In deze zaak heeft de Rechtbank Oost-Brabant op 7 april 2023 uitspraak gedaan in een geschil tussen een eiser en het UWV. De eiser had bezwaar gemaakt tegen een beslissing van het UWV, waarbij hem een ZW-uitkering was toegekend met ingang van 2 mei 2022. Het UWV verklaarde het bezwaar van de eiser niet-ontvankelijk, omdat het bezwaarschrift te laat was ingediend. De rechtbank beoordeelde of deze beslissing terecht was.

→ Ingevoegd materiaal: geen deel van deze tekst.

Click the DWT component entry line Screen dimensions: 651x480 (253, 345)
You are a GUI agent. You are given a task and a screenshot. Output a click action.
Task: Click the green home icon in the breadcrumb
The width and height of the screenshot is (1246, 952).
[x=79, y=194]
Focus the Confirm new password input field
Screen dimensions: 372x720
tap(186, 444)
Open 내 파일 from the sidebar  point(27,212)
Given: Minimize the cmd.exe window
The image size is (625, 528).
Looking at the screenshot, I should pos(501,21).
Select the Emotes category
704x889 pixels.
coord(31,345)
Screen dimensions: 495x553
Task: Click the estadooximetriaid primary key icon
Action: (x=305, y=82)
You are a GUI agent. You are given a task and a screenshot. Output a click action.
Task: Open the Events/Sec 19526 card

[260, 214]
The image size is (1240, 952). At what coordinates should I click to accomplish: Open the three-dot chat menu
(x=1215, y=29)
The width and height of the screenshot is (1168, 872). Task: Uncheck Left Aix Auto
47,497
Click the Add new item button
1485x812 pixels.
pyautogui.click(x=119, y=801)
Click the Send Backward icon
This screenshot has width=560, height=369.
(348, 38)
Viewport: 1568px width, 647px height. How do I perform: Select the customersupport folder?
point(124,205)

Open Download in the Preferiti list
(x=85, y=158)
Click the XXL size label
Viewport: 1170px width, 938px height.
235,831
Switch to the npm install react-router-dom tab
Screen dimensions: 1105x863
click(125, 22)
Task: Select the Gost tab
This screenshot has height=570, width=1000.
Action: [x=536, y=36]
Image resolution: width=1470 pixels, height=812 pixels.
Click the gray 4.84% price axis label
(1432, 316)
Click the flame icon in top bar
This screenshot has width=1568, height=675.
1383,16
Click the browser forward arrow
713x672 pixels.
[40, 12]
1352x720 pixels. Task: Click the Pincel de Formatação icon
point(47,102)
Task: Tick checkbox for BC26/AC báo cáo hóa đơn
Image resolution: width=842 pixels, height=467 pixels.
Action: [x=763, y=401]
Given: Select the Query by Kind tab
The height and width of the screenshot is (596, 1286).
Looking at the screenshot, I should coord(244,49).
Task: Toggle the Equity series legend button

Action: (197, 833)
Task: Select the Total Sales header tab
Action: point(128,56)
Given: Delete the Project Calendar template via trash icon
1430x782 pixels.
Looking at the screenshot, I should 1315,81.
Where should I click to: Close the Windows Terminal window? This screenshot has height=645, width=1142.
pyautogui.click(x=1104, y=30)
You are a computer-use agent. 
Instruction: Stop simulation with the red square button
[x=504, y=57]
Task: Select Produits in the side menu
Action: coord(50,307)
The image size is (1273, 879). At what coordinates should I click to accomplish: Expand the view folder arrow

De rechtbank oordeelde dat het UWV het bezwaar terecht niet-ontvankelijk had verklaard. De eiser had op 5 juli 2022 bezwaar gemaakt, maar de rechtbank stelde vast dat de bezwaartermijn op 17 mei 2022 was aangevangen, omdat het besluit op 16 mei 2022 digitaal was bekendgemaakt in 'mijnuwv'. De eiser had niet aangetoond dat hij op de voorgeschreven wijze op de hoogte was gesteld van het besluit, en had ook geen toestemming gegeven voor elektronische verzending. De rechtbank concludeerde dat de eiser niet tijdig had gereageerd en dat de termijnoverschrijding niet verschoonbaar was.
De rechtbank verklaarde het beroep ongegrond, waardoor de beslissing van het UWV in stand bleef. De eiser kreeg geen griffierecht terug en ook geen vergoeding van proceskosten. De uitspraak is openbaar gedaan en partijen zijn geïnformeerd over de mogelijkheid tot hoger beroep.